Levels from the Bloomberg Europe live ticker, read this morning. US equity and bond markets are closed today for Memorial Day, and UK markets are shut for the Spring Bank Holiday, so several figures reflect Friday's last print rather than live trading.
| Instrument | Last | Change / context |
|---|---|---|
| S&P 500 | 7,473.47 | Friday close · US shut today (Memorial Day) |
| Nasdaq Composite | 26,343.97 | Friday close · near record highs |
| Bloomberg 500 | 2,697.98 | +0.40% |
| FTSE 100 | 10,466.26 | last print · UK shut (Spring Bank Holiday) |
| US 10-year Treasury | ~4.56% | bond market closed today; near yearly highs |
| EUR/USD | ~1.160 | +0.29% · euro firm on hawkish ECB talk |
| GBP/USD | ~1.350 | +0.32% |
| WTI crude | ~$91.05 | −5.7% · war premium deflating |
| Brent crude | ~$95 | −5.5% · Hormuz traffic reviving |
| Gold (spot) | ~$4,593 | +0.81% · deal hopes cool inflation fears |
The defining move this morning is in oil. WTI down nearly 6% to around $91, with Brent close behind, marks the clearest unwinding of the Iran war premium since the conflict began — and it is being driven by substance, not just sentiment. A supertanker of Iraqi crude leaving the Gulf and Qatar resuming LNG flows through Hormuz are the first concrete signs that the chokepoint is reopening. Cheaper energy is the single most direct channel through which the conflict has fed global inflation, so a durable drop in crude would hand central banks meaningful breathing room.

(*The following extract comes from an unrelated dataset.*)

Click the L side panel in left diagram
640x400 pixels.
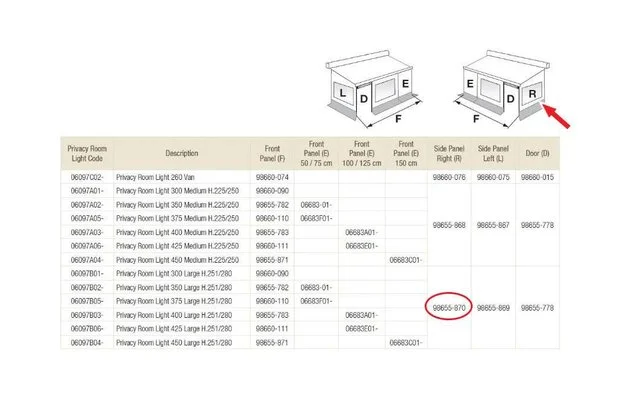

That is why the rate picture is suddenly so interesting. The Treasury market is adjusting to the start of the Warsh era at the Fed with bets on a possible 2026 hike, even as the White House argues that peace could instead open the door to cuts. The ECB, meanwhile, is leaning the other way: Lagarde has flagged a June revision to the inflation outlook, and at least one Governing Council member is openly pushing to tighten. The result is a genuinely two-sided macro debate — falling oil pulls one way, sticky underlying inflation and the FT's reminder of a multi-decade high in long yields pull the other. Thursday's US core PCE print, which sat at 3.2% year-on-year last month, will be the first hard read on which force is winning. Equities, near record highs, are for now siding firmly with the optimists. In corporate news, Uber proposed taking over Delivery Hero at a roughly €10 billion valuation, and Anthropic is reported to be closing a funding round of more than $30 billion.
The Iran war remains the variable that matters most for the global tape, and for the first time the signals are more than rhetorical. The White House suggesting an announcement is imminent, combined with tankers actually moving through the Gulf again, is a qualitatively different picture from the on-again-off-again talks of recent weeks. The caveats still stand: Iran's enriched-uranium stockpile and the shape of sanctions relief are unresolved, and a framework is not a signed agreement. But the direction of travel has shifted, and oil's slide shows the market believes it.
Two other stories deserve attention. In the Democratic Republic of Congo, an Ebola outbreak with a death toll now estimated above 200 is being made far worse by armed conflict that is obstructing the medical response — a grim illustration of how a disease the world knows how to fight becomes intractable when it strikes a war zone. And in China, Beijing's surprise curbs on cross-border stock trading, alongside a fatal coal-mine disaster that jolted commodity prices, are a reminder that Chinese policy and industrial risk remain independent sources of market volatility regardless of how the Gulf story resolves.